MIKE LEVIN AI SEO

Future-proof your skills with Linux, Python, vim & git as I share with you the most timeless and love-worthy tools in tech through my two great projects that work great together.

Journaling As Performance Art

I'm creating a performance art piece that auto-publishes my journal entries on Github.io. I'm also building a get_responses function that takes a list of URLs or tuples and returns a list of tuples. I'm testing it by providing it with a list of URLs and a function and checking the output. My goal is to get responses from a list of URLs and assign them either 'foo' or 'bar', then return them as a list. For example, when

Creating Performance Art with Journal Entries and Github.io

By Michael Levin

Friday, February 18, 2022

Okay, I’m going to keep pushing forward. Every journal I keep which is not my main private daily journal (like this) is actually now becoming performance art because of the ease of publishing these days. I keep stuff in Github anyway (still can’t believe it’s now Microsoft) and the github.io publishing system is so slick and easy, it’s hard not to do if you’re already on Github.

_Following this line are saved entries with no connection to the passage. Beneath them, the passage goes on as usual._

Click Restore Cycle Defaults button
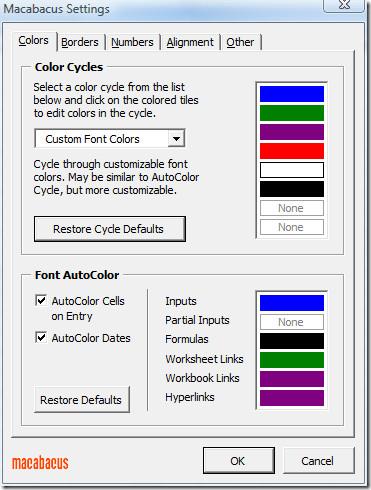This screenshot has width=371, height=490. (110, 229)
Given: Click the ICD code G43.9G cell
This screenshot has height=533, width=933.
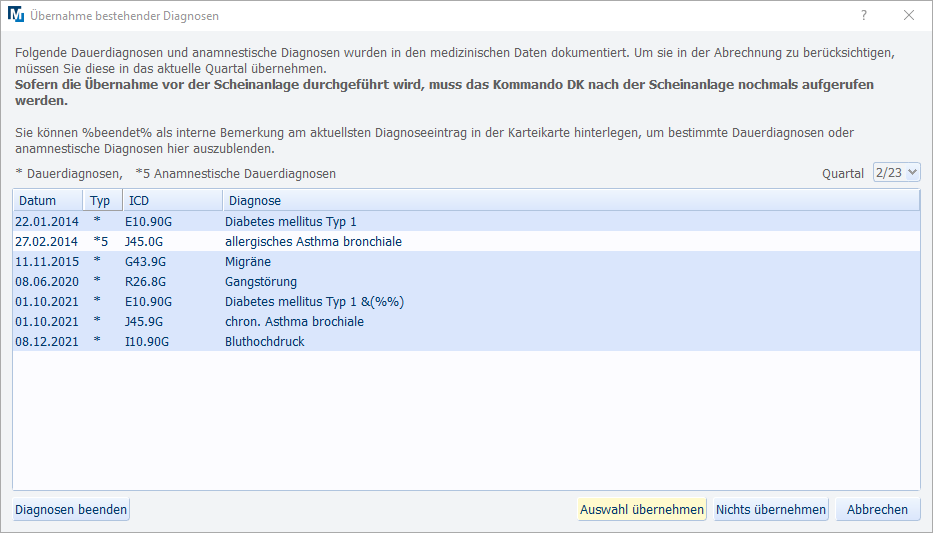Looking at the screenshot, I should [x=146, y=262].
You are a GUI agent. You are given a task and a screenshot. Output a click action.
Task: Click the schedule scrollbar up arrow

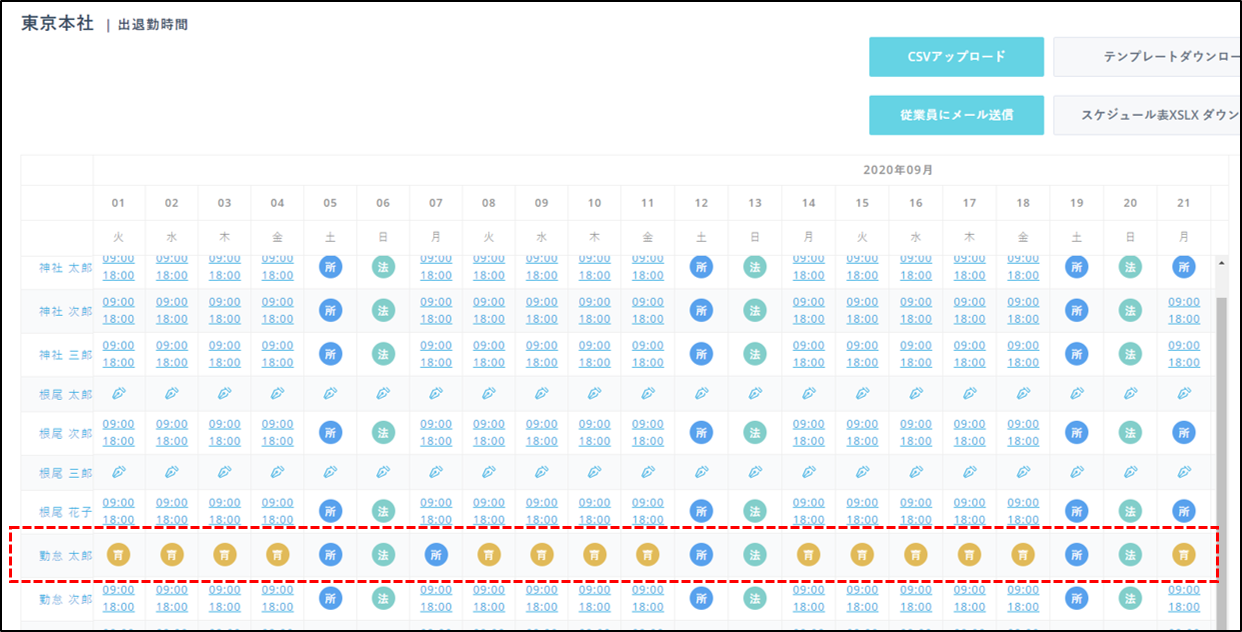[x=1221, y=263]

This is good for me because I definitely have a predilection to think and plan without actually DOING the follow-up. By virtue of this auto-publishing such as it were, I am actually accomplishing something… actualizing, materializing, what-have-you in a way that touches potentially many people here in this local spacetime region. Sure, non-locality and eternal souls, but also the here-and-now. Sorry to get too wacky, but I’m a wacky guy.

Okay, next! Clearly I need to move everything over to mlseo so that no matter what comes up, even the complex “RankLayer” which is one of my big featured deliverables at work, should be a light and breezy Notebook that I can push this way and that into different deliverable types. See? Everything looks like a nail when all you’ve got is a hammer. But the point is to make it a whopping good hammer. Okay… next! Again…

1, 2, 3… 1? That’s how I instantiate. 1 in this case is re-establishing state from yesterday when I was doing so well. Do I live-cast? No, but embed yesterday’s video into the below entry. Okay, I did that and pushed and checked and it worked. Amazing that’s the world we live in. Just keep making an impression, whether there’s livecasts and videos being produced or not.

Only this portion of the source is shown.